Le patron de l’agence nucléaire ukrainienne Energoatom a appelé lundi à la création d’une « zone démilitarisée » sur le site de la centrale nucléaire de Zaporijjia, touché par des bombardements pour lesquels Kiev et Moscou s’accusent. « Ce qui doit être fait, c’est faire sortir les occupants du territoire de la centrale et créer une zone démilitarisée », a déclaré Petro Kotine dans une vidéo publiée sur la page Telegram d’Energoatom.

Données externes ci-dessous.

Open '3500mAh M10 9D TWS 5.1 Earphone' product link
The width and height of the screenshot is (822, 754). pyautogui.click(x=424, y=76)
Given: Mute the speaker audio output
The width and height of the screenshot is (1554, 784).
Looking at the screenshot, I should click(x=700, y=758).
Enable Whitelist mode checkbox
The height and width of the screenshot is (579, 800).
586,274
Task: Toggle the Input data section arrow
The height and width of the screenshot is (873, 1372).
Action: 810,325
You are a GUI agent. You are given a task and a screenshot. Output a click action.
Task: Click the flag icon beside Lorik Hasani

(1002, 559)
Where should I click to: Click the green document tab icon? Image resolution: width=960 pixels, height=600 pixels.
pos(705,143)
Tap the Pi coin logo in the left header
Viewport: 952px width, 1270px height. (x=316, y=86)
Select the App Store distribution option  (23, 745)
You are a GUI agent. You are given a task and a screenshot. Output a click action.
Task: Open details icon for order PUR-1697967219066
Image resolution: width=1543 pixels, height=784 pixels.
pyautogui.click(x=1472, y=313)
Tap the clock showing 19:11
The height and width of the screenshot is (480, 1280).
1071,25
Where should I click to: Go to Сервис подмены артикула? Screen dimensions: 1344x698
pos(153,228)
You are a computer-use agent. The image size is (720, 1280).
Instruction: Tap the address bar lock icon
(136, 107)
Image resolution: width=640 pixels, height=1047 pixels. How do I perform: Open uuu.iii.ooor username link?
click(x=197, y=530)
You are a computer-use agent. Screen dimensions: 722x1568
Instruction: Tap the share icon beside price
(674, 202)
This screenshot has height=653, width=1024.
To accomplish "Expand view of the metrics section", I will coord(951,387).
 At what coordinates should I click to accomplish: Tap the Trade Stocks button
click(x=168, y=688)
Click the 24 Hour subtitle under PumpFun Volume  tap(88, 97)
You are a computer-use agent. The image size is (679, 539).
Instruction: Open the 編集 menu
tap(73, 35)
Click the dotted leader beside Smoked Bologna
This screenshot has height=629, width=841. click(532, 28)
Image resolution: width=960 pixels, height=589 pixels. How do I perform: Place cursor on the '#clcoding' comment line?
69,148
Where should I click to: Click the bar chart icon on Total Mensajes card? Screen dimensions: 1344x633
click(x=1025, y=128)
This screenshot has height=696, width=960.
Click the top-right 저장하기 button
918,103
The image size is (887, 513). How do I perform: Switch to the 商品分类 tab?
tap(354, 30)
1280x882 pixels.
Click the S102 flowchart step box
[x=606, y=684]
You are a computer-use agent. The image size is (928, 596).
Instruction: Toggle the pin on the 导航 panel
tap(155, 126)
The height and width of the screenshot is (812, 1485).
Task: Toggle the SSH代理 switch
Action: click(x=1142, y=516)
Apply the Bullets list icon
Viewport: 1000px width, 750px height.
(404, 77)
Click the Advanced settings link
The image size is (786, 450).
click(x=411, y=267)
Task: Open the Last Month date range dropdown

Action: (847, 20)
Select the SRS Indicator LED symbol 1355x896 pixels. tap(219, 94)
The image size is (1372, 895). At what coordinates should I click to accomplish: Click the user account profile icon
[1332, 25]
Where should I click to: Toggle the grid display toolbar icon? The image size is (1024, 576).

« Il devrait y avoir une mission de gardiens de la paix qui inclurait aussi des experts de l’AIEA (Agence internationale de l’énergie atomique) et d’autres organisations de sécurité », a-t-il poursuivi, estimant que la présence de l’armée russe sur place « crée le plus grand danger pour l’avenir, un accident impliquant des radiations ou même une catastrophe nucléaire ».

Il a en outre accusé l’AIEA d’avoir eu « une réaction très molle » depuis que l’armée russe s’est emparée du site en mars.

Selon lui, la centrale de Zaporijjia, la plus grande d’Ukraine et d’Europe, est occupée par « environ 500 soldats et 50 véhicules lourds, des tanks et des camions ».

Kiev et Moscou s’accusent mutuellement depuis vendredi de frappes à proximité des réacteurs de cette centrale nucléaire située dans le sud de l’Ukraine.

Le ministère russe de la Défense a affirmé lundi que la dernière frappe, dans la nuit de samedi à dimanche, a endommagé une ligne à haute tension fournissant de l’électricité à deux régions ukrainiennes. Samedi, un réacteur avait été arrêté après avoir été visé par des frappes.

Selon Petro Kotine, deux employés ukrainiens de la centrale ont été blessés dans ces frappes.

Le secrétaire général de l’ONU Antonio Guterres a souligné lundi que « toute attaque contre des centrales nucléaires est une chose suicidaire ».